* **RECORDS SHOWN**
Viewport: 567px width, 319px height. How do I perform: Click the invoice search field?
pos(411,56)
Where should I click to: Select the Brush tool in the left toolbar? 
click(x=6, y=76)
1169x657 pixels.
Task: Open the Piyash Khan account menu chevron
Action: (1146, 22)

* **ASSIGNMENT**
Having read the entries, output all of them verbatim.

* **RESPONSE**
Viewport: 567px width, 319px height. How do I perform: Click the invoice search field?
pos(411,56)
Where should I click to: Select the Brush tool in the left toolbar? 
click(x=6, y=76)
1169x657 pixels.
Task: Open the Piyash Khan account menu chevron
Action: (1146, 22)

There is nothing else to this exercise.